> [What you are asked to do]:
Set down, exactly and with nothing added, the lines running from the one that holds "Click the download" to the final line of the records. Pictures stay out of the copy.

● ● ●

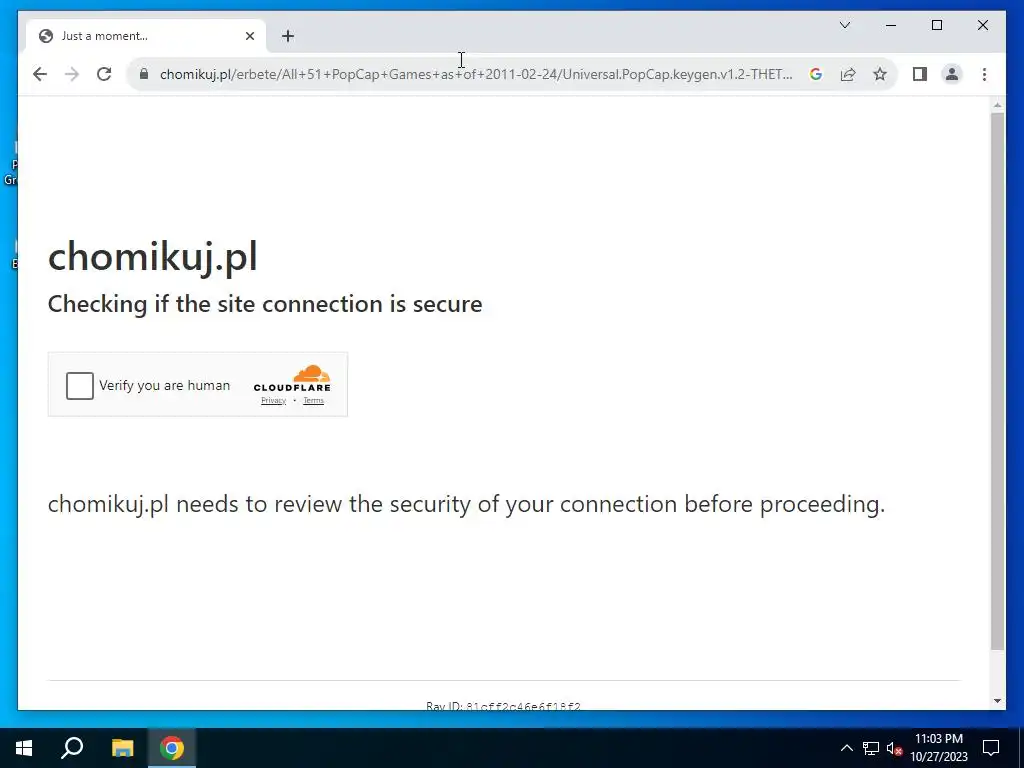This screenshot has width=1024, height=768.
Task: Close the Just a moment... tab
Action: tap(249, 36)
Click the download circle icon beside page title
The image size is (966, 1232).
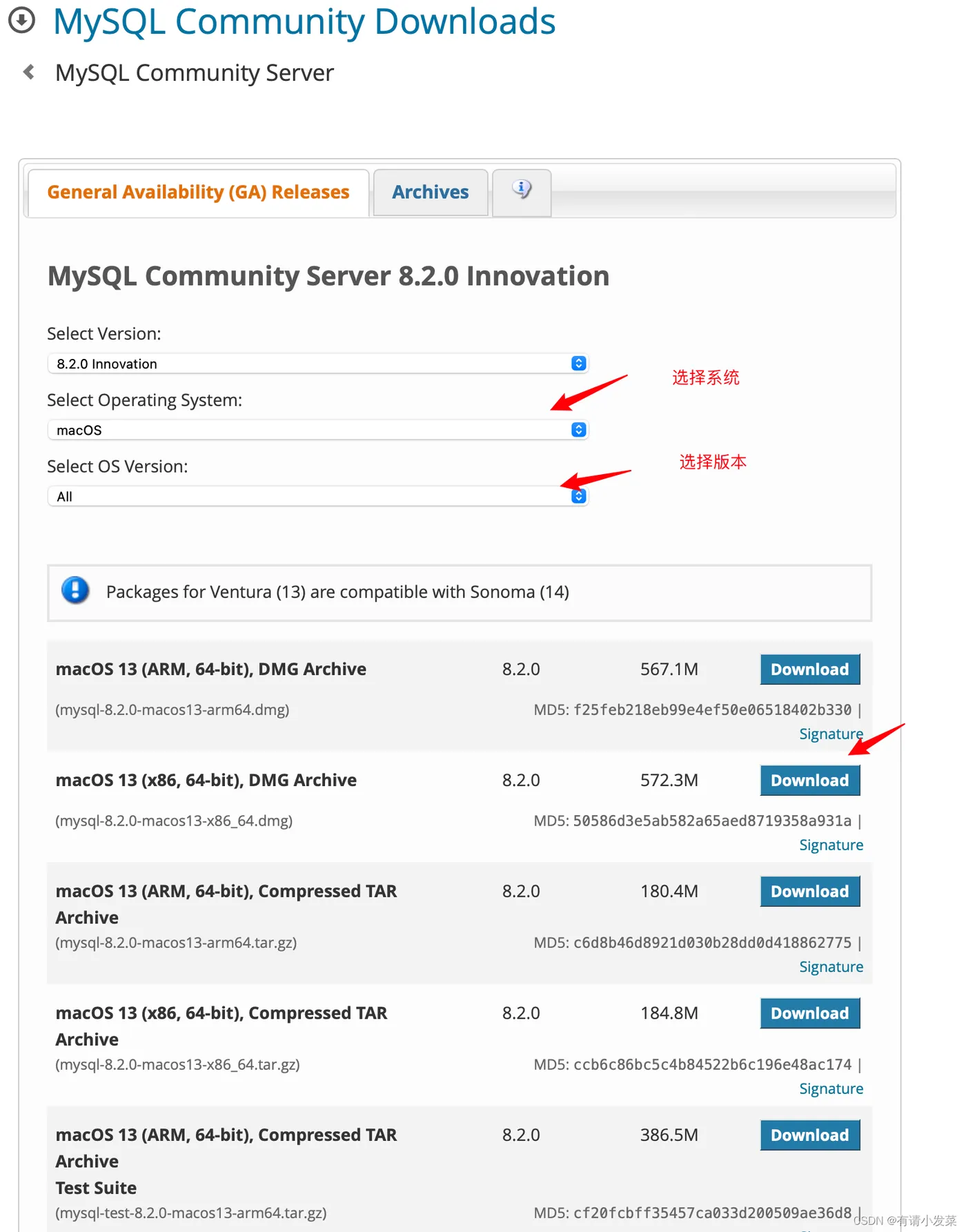coord(21,20)
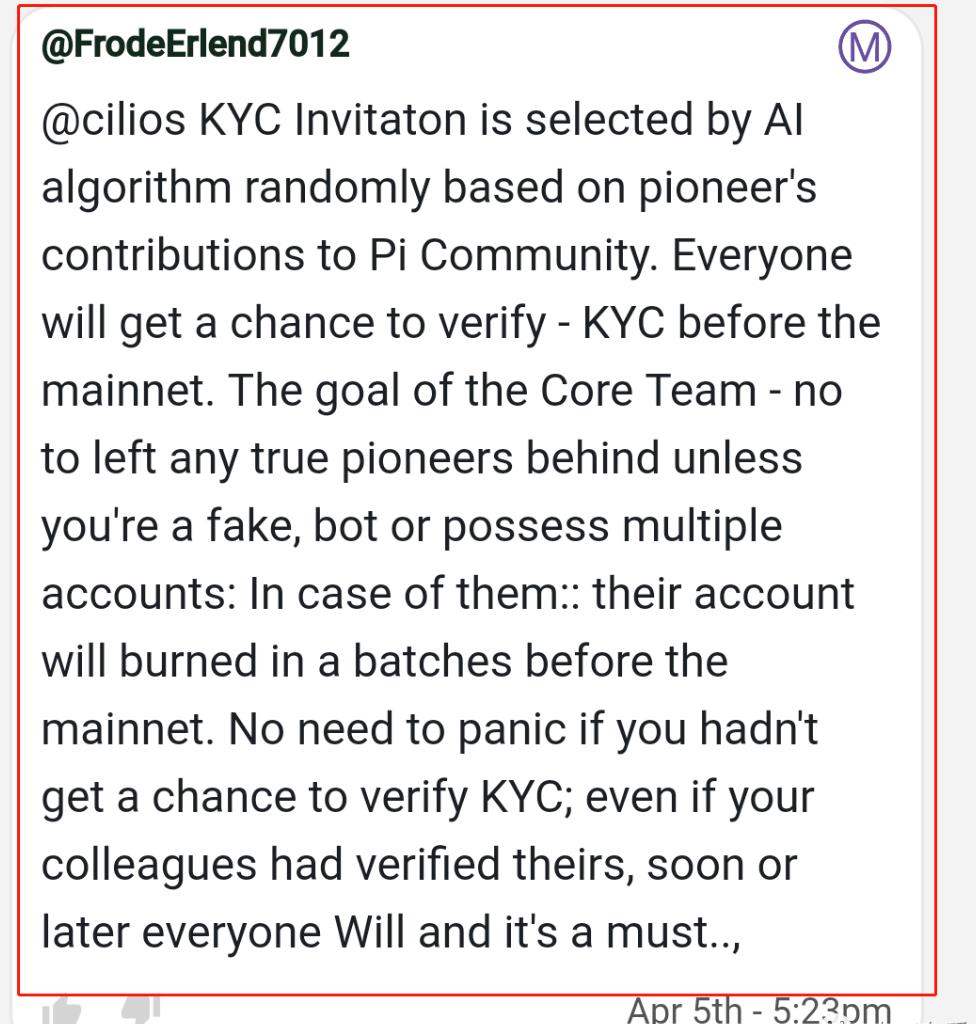
Task: Tap the purple circled M moderator badge
Action: click(864, 46)
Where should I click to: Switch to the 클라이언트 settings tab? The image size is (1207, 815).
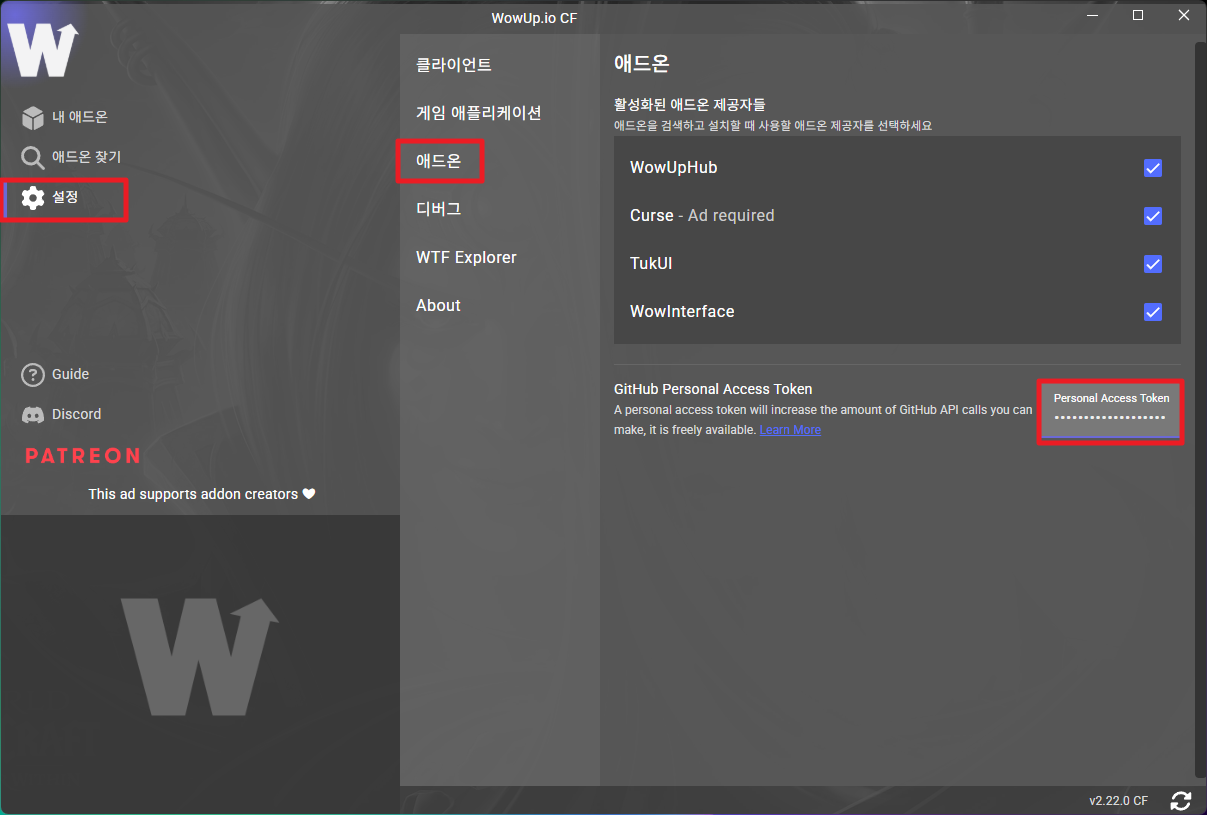[454, 66]
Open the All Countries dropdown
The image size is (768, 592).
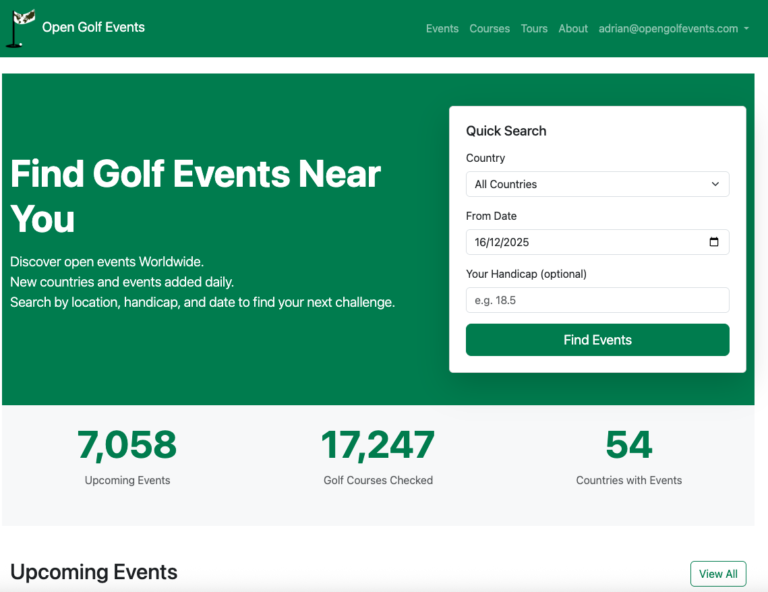click(597, 184)
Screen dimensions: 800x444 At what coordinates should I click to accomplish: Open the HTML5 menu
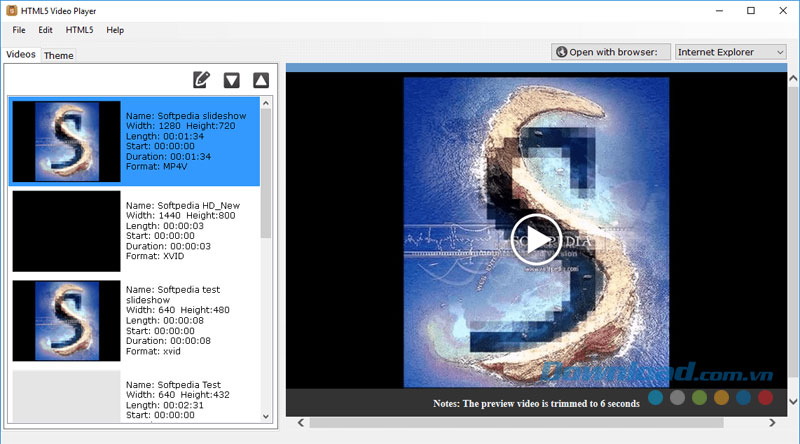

● ● ●

> [Answer to this task]:
Click the download circle icon beside page title
The image size is (966, 1232).
coord(21,20)
Task: Tap the purple circled M moderator badge
Action: click(864, 46)
Where should I click to: Switch to the 클라이언트 settings tab? The image size is (1207, 815).
[454, 66]
Open the All Countries dropdown
The image size is (768, 592).
click(597, 184)
Screen dimensions: 800x444 At what coordinates should I click to accomplish: Open the HTML5 menu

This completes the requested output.